The billboards are great signs, their messages a great sign for trying times.
And it’s everywhere, this concern for our nation. There is a sympathy for these good people; it’s clear from the way we are talking about them. Addiction is a disease. Our hearts go out to those who are dealing with such a heavy burden. Our compassion outweighs any judgment on bad decisions made, any condescension for money wasted, lives squandered. You can feel this warmth coming off these highway reminders; you can hear it on the talk shows, in the words of the president.
Opioid abuse is an epidemic problem. It’s killing people. We need to help solve the problem. It’s our responsibility to help these people, return some goodness to their lives, and restore their dignity, not to mention their productive roles in society.

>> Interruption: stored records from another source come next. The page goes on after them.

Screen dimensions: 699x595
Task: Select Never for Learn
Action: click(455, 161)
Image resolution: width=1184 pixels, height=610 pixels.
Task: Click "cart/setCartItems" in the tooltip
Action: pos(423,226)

The compassion is inspiring. It makes me proud of the nation: their problem is our problem, we are reserving judgment on the afflicted, and we have made a commitment to invest the money and the effort needed, on a national scale, to solve the problem.

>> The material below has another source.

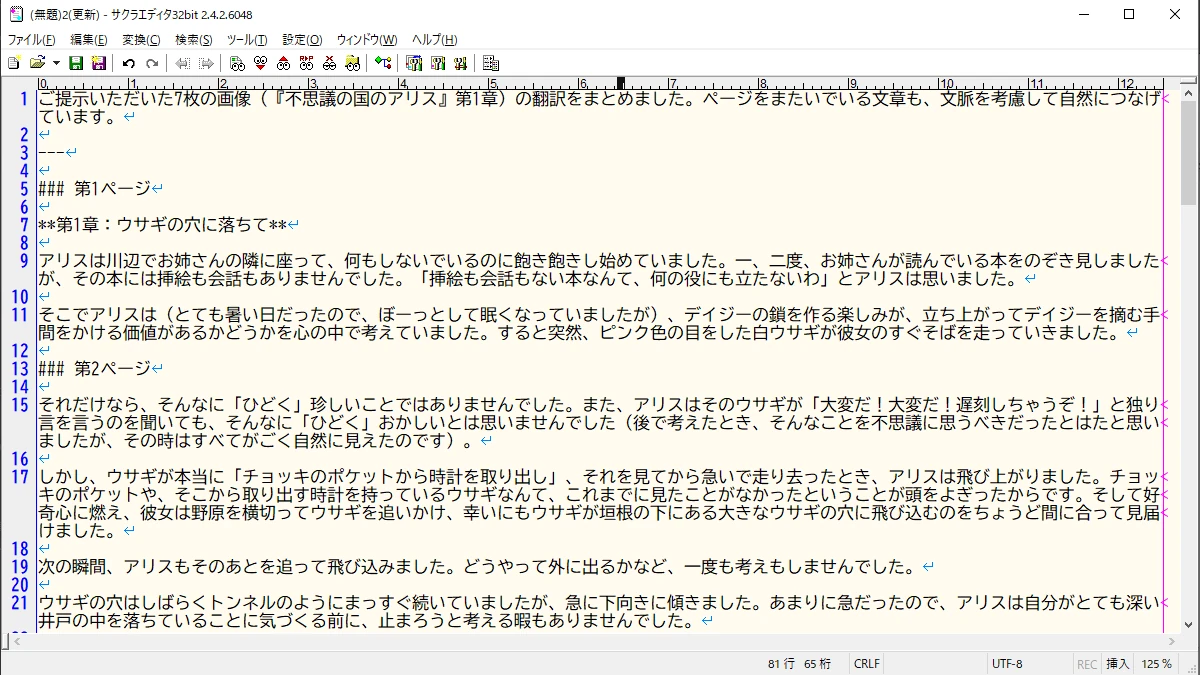Toggle REC macro recording indicator
This screenshot has height=675, width=1200.
point(1086,664)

It makes me proud, just like our response to the crack cocaine epidemic.
Or maybe not.
Opioid abuse is a tragedy; crack cocaine use is a crime. Opioid users are members of society who need to be valued and restored; crack cocaine addicts are criminals who need to be locked away. Opioid addiction needs to be treated with compassion and medical intervention; crack cocaine addiction deserves increased “law and order.”

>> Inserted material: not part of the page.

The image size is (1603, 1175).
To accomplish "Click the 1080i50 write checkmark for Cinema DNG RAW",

With the opioid epidemic we seek the peace of the addicted; with the crack epidemic, an all-out war on drug users. Opioid use is treated with careful diagnosis; crack abuse with mandatory sentencing. Opioid recovery is to be celebrated; recovery from crack cocaine … well, who cares if anyone recovers from crack?
Maybe my cynicism is unwarranted, unfair — or maybe our more usual careless naiveté about the similarities in the addictions and the differences in our response is a symptom of an even more insidious sickness. The fact of the matter is that most opioid users are middle-class or above and white, and most crack cocaine abusers are poor and black.
Could the lines of the détente actually be that twisted, our biases that blind, our compassion that prejudiced? Yes. The signs of our ongoing racism are that obvious — they’re scrawled across the soul of the nation.
But who’s going to pay for that on a billboard?